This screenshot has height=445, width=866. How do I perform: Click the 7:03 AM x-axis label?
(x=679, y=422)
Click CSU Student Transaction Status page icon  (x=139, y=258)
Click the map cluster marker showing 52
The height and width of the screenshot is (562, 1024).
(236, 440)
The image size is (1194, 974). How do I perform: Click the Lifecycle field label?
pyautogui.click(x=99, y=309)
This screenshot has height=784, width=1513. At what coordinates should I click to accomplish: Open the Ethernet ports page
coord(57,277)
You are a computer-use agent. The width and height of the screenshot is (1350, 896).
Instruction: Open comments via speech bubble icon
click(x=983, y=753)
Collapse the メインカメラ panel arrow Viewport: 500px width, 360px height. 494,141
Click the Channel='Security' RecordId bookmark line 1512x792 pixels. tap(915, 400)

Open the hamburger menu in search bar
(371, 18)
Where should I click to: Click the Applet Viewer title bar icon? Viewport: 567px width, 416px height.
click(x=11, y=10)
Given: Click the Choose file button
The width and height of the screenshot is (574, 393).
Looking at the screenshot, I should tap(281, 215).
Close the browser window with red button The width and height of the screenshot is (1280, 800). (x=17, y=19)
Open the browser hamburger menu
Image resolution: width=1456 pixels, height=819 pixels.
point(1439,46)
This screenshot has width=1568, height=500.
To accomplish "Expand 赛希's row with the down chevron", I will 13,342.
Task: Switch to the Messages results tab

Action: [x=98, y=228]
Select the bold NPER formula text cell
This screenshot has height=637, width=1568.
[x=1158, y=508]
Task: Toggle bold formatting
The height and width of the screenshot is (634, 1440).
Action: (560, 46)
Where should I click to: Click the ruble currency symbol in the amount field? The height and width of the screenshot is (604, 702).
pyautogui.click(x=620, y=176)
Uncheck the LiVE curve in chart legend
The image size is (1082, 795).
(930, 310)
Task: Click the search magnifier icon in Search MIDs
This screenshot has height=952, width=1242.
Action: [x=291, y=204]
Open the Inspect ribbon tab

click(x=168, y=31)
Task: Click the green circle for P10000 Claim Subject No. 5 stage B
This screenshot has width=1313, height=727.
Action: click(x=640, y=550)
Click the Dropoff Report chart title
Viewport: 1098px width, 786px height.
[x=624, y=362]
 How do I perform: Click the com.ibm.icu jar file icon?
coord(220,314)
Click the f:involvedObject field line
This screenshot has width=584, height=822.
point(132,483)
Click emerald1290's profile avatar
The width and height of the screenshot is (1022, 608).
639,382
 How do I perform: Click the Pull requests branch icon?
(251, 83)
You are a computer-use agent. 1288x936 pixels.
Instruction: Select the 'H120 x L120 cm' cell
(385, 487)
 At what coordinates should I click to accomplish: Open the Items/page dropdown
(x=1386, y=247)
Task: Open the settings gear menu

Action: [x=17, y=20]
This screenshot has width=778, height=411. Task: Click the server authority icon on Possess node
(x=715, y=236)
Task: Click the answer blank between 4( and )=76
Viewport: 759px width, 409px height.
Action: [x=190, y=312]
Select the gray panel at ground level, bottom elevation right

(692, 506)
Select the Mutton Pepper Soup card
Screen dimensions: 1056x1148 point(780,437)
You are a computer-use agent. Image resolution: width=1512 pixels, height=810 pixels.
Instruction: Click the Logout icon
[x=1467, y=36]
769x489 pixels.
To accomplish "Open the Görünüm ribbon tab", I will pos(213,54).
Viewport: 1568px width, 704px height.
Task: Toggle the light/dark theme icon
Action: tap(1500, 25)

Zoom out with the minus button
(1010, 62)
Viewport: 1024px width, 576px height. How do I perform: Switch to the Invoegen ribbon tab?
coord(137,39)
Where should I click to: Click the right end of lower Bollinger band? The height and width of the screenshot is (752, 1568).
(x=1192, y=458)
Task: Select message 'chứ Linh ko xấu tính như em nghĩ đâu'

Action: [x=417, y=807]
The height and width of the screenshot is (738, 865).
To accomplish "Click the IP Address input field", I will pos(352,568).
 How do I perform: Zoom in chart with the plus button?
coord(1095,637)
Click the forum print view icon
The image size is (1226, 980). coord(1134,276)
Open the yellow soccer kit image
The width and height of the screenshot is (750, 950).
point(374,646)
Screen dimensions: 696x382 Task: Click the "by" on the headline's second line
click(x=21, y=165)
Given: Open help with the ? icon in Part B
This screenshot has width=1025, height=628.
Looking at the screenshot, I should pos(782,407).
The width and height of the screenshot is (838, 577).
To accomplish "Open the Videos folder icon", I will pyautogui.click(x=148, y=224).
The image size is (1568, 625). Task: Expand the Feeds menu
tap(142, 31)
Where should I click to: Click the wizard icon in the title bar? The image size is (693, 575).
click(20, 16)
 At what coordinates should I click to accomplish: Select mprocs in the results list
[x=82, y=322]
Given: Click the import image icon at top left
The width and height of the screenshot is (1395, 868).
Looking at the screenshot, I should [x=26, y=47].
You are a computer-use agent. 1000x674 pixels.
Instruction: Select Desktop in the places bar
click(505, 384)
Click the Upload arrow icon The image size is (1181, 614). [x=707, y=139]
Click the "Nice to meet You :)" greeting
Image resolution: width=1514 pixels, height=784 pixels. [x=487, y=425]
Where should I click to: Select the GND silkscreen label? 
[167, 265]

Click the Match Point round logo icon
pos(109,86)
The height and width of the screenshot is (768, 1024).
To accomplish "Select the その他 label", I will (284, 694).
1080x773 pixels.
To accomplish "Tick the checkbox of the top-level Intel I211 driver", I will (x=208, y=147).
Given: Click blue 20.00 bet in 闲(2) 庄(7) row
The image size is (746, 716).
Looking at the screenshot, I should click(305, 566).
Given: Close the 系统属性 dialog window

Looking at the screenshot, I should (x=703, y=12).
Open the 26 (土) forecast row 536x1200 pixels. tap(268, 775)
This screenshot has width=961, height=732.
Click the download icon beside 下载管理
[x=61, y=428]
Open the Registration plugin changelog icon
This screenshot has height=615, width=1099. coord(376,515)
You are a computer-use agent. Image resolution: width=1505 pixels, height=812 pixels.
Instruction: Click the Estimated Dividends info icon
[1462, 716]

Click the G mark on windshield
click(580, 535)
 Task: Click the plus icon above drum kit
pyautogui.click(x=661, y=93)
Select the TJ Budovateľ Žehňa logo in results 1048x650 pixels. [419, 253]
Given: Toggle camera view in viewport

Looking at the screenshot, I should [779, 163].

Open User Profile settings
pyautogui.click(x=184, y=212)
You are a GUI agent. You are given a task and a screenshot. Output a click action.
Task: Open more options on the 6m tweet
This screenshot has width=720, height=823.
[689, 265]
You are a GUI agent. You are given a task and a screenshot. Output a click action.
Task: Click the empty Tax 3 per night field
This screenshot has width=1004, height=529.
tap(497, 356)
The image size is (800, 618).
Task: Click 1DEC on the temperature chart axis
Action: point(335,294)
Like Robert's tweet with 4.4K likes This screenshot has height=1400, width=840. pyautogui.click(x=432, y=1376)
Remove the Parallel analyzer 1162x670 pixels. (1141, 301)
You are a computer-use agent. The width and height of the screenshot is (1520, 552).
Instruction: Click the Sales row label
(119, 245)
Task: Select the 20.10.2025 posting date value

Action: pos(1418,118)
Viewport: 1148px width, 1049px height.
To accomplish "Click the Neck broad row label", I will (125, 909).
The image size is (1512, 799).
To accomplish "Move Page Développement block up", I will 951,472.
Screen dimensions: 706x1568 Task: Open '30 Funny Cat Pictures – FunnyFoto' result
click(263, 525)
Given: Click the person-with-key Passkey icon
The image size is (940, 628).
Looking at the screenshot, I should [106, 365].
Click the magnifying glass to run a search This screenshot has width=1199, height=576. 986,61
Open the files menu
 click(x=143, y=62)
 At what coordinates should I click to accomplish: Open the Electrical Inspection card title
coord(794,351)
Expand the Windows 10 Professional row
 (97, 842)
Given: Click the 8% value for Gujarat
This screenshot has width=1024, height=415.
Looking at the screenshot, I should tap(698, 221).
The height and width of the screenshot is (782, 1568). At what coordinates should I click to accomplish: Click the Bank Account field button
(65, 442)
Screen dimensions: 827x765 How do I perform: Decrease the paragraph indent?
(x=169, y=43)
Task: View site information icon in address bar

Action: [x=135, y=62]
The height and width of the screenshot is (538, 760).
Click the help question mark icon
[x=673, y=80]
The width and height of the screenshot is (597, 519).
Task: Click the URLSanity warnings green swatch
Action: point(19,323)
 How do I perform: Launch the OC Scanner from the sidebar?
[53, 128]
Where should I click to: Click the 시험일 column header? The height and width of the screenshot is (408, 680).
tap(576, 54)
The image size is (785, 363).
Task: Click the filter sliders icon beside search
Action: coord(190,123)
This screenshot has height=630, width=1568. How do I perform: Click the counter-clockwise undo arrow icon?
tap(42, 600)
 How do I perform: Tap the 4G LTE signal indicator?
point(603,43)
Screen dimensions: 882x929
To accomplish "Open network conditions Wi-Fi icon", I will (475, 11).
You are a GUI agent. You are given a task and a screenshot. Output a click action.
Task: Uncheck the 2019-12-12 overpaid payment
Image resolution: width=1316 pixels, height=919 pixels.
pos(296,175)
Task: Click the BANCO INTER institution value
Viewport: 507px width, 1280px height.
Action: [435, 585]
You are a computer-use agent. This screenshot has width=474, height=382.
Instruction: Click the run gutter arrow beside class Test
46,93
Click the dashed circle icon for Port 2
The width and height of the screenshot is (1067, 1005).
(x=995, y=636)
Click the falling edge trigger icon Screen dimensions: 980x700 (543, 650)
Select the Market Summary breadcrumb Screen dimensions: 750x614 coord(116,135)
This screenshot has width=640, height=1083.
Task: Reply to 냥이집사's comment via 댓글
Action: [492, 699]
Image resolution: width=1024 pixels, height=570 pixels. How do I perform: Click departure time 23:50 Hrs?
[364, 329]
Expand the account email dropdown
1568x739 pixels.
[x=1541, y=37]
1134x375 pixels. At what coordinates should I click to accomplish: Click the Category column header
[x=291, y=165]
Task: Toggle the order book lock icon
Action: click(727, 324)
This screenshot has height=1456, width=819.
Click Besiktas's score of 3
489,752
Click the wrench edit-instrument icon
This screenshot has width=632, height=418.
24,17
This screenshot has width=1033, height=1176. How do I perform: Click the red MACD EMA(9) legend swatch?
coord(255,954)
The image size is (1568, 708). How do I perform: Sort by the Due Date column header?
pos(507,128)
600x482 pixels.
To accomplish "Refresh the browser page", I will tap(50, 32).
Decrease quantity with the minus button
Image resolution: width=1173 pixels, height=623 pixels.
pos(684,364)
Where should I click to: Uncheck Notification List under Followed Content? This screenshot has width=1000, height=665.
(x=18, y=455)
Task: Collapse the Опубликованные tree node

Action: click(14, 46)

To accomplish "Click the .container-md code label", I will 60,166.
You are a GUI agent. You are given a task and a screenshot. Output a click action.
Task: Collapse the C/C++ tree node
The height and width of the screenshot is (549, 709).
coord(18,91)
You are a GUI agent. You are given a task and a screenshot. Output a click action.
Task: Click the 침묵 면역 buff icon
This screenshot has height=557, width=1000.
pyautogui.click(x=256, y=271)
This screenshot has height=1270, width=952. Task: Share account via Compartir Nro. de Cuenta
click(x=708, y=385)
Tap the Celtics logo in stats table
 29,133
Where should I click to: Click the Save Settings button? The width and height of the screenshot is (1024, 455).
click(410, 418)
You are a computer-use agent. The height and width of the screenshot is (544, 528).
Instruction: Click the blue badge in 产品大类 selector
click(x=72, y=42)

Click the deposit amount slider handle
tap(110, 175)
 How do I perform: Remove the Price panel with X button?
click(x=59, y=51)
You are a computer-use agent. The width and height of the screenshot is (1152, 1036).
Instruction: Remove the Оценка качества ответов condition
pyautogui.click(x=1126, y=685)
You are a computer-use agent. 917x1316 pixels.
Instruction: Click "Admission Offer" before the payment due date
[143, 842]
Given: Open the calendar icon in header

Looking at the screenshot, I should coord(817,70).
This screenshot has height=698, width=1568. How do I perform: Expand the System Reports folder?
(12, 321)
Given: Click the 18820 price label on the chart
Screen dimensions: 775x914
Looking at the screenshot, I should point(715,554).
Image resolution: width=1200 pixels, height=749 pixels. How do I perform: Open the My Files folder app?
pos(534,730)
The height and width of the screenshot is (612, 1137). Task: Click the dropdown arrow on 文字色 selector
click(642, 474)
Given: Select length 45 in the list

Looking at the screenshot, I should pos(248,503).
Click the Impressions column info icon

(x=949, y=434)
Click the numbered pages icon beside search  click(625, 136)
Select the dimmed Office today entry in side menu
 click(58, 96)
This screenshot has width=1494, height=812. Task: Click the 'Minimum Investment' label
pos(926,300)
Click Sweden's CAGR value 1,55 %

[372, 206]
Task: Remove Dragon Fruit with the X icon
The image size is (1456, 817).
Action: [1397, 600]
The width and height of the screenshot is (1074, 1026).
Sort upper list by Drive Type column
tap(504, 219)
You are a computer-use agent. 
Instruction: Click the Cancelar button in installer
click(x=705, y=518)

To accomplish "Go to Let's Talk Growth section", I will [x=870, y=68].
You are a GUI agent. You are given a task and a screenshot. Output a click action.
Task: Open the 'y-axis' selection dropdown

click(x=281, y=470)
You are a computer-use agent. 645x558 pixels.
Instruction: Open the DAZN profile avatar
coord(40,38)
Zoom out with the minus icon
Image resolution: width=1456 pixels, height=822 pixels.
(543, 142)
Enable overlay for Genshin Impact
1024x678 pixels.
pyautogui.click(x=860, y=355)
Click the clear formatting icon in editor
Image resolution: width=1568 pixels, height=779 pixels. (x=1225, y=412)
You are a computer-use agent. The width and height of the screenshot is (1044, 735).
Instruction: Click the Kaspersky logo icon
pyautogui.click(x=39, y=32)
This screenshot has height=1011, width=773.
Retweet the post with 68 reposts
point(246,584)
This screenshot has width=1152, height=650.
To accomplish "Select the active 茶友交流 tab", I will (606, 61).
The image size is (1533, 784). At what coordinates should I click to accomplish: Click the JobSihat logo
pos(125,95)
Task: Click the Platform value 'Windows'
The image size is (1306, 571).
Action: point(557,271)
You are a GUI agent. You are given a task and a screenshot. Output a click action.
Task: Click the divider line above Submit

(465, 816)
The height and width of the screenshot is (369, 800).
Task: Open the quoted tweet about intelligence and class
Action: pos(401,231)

Directions -
Count up the lines in the listing that hold the word "circle", and give that number only.

Problem solution -
2